WHAT TO DO
Which lines run from the line with "Task: Remove the Intranet group filter" through the line with "The width and" in the entries below? Print them exactly, both ends included, and nothing more.

EXTRACTED INFORMATION
◆ ◆ ◆ ◆ ◆ ◆ ◆
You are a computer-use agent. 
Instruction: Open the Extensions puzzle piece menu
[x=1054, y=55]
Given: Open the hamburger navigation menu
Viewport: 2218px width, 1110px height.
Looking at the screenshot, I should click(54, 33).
◆ ◆ ◆ ◆ ◆ ◆ ◆
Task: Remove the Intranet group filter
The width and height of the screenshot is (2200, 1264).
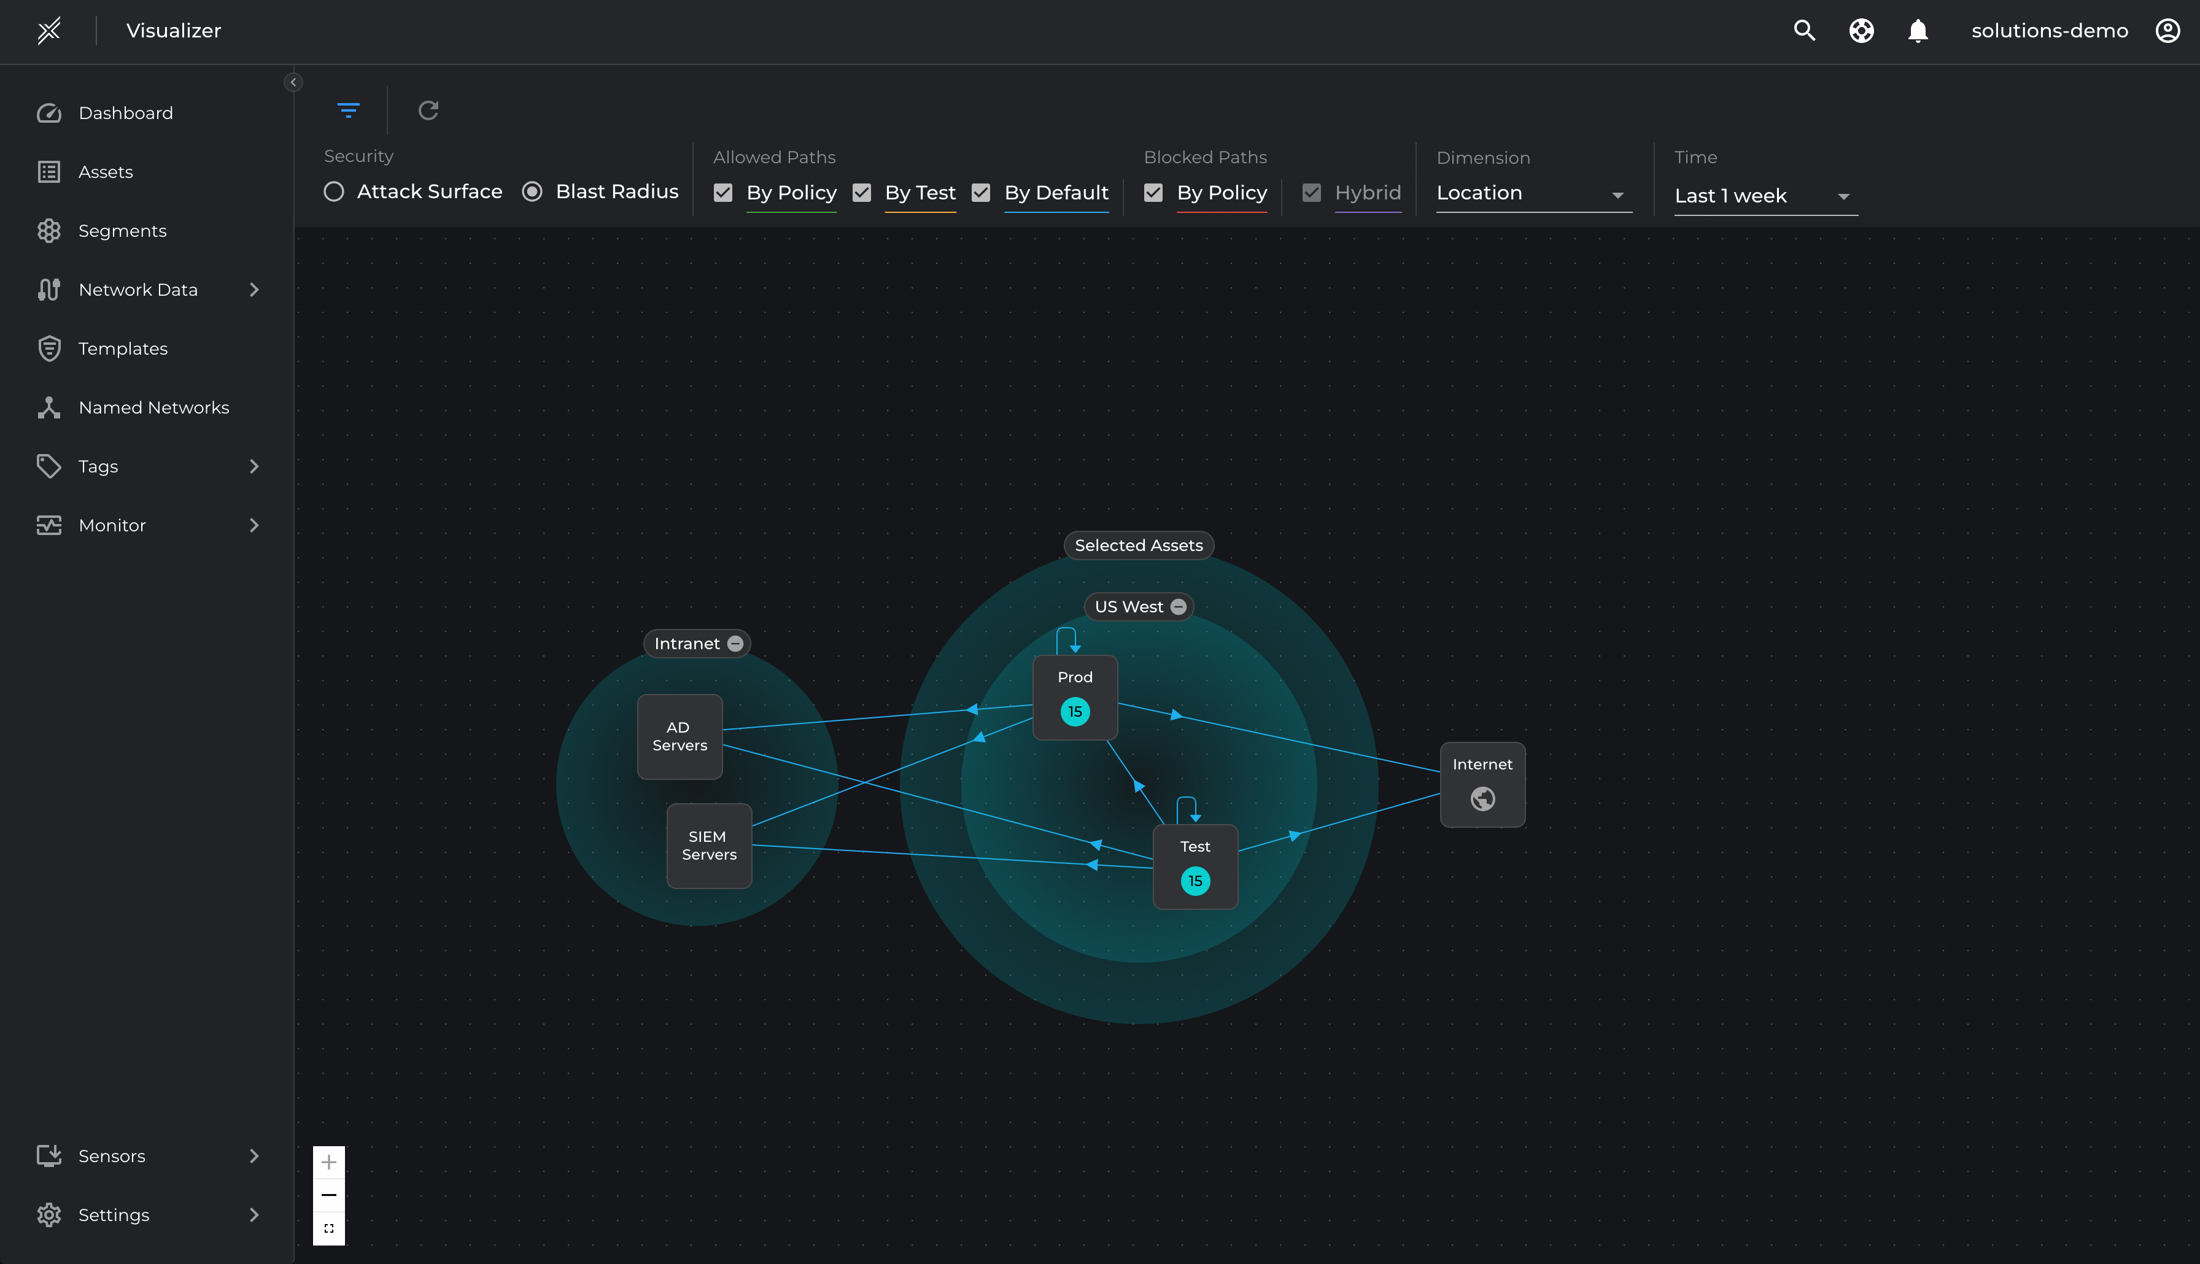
◆ ◆ ◆ ◆ ◆ ◆ ◆
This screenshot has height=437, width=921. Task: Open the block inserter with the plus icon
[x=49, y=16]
◆ ◆ ◆ ◆ ◆ ◆ ◆
REPLY TO THE TASK
Task: Remove the Intranet group filter
The width and height of the screenshot is (2200, 1264).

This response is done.